Those words are the Latin phrase for "The Church reformed and always reforming." It was a motto that came out of the Protestant Reformation. Many however, have forgotten that it is one of the most important principles that the Reformers taught.
In the 1500s, the Church of Rome had become corrupt and filled with all error. The decrees of the Council of Orange, that set down the fact that sinners were utterly dependent on God for His grace and their salvation, had been ignored in favor of a Pelagian like doctrine of man and God cooperating together through the sacraments of the Church to bring men into a right relationship with God. Priests and monks, oftentimes, could not write or read and so had little access to the Bible and any type of Bible scholarship. Therefore they taught what seemed right and good to them. Because of this, error and superstition was rampant in the Church. Beyond all this, the Roman Church had subjugated kings and princes from every nation so that each paid homage to Rome. Therefore the Roman pontiff ruled the world through the Church and was drunk on wealth and political power.
Into this mix came one man with a tormented soul who was looking for the way that a condemned sinner could be made right with God. Martin Luther said that when he saw the truth of Romans 1:17 "The just shall live by faith ..." it was like light from heaven had pierced his soul. He saw the great Bible truth that salvation was by God's grace through faith in Jesus Christ alone. When he realized that the indulgence preachers were, in effect, selling salvation, he challenged them to show their practices were legitimate according to the Bible. Luther understood that men are sinful and corrupt and therefore we need a source and standard of truth that does not come from men. We need one from God Himself. And we have it, in the Bible. Thus Luther was able to say once, "If a man would hear the voice of God, let him read scripture." At the Diet of Worms (pronounced Dee+eet of Vorms) he confessed "My conscience of captive to the Word of God."
Luther and the Reformers who came after him began a movement of "protest" against the system of the Roman Church. They wanted to re-form the Church under a biblical authority instead of the Popes. Thus came the doctrine of sola scriptura, that nothing is binding on the beliefs or life of a Christian unless it can be plainly proven from scripture. When Rome countered this reform movement and condemned it at the Council of Trent, a breach or schism occurred with the Protesters leaving the Roman Church and taking the gospel of justification by faith alone in Christ alone as the banner of their movement. They began to move the Church under the authority of Jesus as He has given us His word through inspired writers in scripture.
But the Reformers knew that the work of reform is never finished. It is not enough to begin, but the work is always ongoing. Men, in their depravity, will corrupt everything they touch. So, everything, and I mean everything, has to be tested against the standard of truth, the Bible. Every doctrine and every practice had to be tested (and still has to be tested) to see if it conforms to what the scripture requires. That is part of what it means to be a "people of the Book."

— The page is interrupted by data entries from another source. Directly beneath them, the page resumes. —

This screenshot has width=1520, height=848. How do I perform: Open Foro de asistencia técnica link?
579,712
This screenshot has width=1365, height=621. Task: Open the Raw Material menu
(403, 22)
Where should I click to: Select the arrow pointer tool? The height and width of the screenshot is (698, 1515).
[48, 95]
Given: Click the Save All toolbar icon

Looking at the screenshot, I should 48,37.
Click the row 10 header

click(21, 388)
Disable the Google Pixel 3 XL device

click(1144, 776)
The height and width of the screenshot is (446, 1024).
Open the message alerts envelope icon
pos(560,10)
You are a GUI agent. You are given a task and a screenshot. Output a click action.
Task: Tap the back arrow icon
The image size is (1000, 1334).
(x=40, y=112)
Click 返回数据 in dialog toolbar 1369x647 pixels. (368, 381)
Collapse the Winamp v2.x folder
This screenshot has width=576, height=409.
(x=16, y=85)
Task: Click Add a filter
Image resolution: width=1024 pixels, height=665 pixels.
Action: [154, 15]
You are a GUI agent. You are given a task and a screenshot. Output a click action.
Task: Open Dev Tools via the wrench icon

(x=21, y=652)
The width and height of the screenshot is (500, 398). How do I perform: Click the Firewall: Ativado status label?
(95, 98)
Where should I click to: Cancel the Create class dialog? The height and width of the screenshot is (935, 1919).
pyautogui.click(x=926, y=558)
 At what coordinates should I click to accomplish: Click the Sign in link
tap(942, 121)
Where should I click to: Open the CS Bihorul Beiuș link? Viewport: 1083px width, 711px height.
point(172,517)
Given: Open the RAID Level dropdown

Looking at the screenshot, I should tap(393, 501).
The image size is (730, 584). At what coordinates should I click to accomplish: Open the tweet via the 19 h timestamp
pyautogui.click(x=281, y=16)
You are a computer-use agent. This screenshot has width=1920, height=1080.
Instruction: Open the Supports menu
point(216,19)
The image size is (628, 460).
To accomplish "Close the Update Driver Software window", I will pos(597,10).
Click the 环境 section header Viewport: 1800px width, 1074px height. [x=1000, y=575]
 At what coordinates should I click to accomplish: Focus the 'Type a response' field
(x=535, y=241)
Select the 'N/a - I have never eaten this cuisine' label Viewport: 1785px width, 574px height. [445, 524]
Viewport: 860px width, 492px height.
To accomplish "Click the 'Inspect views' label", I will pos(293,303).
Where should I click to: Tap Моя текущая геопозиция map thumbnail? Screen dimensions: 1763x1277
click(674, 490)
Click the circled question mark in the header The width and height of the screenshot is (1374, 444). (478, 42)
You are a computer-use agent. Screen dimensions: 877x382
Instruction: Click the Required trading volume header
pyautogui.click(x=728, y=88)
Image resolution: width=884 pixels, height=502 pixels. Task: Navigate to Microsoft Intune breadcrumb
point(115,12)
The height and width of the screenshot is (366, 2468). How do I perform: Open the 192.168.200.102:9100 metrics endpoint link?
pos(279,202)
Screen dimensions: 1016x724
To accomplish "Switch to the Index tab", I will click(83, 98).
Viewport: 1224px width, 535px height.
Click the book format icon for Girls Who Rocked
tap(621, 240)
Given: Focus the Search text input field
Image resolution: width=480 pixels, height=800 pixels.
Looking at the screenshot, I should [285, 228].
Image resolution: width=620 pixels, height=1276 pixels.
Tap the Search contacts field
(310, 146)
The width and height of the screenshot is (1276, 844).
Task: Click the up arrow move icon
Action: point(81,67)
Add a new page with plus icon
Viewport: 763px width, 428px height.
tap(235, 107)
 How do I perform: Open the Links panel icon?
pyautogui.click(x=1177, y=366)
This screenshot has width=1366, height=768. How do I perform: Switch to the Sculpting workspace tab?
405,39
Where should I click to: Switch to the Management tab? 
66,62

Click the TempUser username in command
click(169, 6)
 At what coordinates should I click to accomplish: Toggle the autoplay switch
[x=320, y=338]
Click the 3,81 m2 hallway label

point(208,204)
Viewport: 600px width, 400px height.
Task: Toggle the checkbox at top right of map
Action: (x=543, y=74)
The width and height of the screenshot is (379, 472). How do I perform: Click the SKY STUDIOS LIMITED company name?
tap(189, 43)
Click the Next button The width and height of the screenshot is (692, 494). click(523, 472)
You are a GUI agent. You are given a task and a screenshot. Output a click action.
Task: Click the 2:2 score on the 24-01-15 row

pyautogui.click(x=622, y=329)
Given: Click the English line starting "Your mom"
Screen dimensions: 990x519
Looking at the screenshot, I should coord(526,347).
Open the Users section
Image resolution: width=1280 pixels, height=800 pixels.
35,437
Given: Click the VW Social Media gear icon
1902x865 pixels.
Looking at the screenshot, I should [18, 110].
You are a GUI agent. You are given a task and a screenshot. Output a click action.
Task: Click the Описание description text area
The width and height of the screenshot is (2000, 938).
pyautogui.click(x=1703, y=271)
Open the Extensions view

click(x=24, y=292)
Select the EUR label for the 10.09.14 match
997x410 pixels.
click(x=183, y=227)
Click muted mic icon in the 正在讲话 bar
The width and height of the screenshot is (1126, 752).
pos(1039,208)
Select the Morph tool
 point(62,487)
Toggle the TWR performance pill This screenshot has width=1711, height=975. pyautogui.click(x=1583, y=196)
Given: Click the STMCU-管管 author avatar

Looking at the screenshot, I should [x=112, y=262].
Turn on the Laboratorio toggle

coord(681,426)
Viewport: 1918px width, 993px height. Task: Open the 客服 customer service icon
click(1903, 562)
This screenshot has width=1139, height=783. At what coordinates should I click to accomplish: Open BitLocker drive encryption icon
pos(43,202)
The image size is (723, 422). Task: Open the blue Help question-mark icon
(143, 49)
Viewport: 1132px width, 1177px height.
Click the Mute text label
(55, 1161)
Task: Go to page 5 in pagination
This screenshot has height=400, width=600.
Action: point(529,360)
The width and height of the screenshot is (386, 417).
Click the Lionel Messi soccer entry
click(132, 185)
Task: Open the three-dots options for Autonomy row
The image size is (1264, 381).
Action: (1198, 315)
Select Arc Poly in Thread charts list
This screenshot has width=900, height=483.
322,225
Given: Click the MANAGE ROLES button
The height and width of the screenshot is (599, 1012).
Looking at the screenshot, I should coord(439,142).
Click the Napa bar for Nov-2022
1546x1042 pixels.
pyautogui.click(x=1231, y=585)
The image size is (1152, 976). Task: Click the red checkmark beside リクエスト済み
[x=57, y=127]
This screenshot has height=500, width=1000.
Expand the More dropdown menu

But the work of testing every belief and practice against the Bible is impossible if people do not know what the Bible teaches. This is where we find ourselves today. There has never been a time in America when so much of the population is so biblically illiterate. I laughed when I read of school students who thought that Joan of Arc was Noah's wife. But the statement is more tragic than funny. The other part of being a people of the Book is that we have to be students of the Book. John Bunyan was a prince among puritans. It was said of him that if you were to prick him anywhere, he would bleed "bibline." He would bleed Bible. I wish that could be said about us today.
The Reformers brought a high view of the Bible back into the Church. They gave us expository preaching and verse by verse expositions of scripture. They taught us the deep things of Christ. They reformed the Church back closer to a New Testament model. But the work they started must be continued by us today. They have passed the baton of reformation to us and we need to wonder what kind of Church our children and their children will have (if the Lord tarries) if we are careless and drop the baton of reform.
Beloved, take up your Bible. Read your Bible. Love your Bible. Learn your Bible. Live your Bible. Test every thought, action, doctrine, teacher, preacher, and leader against the standards of scripture. Let us stand with Luther and confess to all "Our consciences are captive to the word of God!" so that one day it might be truly said of us that if we were to be pricked, we too would bleed Bible. Let us go forward bringing every part of ourselves and our churches under the authority of scripture so that we can become living embodiments of the motto "Ecclessia reformata et semper reformanda" "The Church reformed and always reforming." Amen?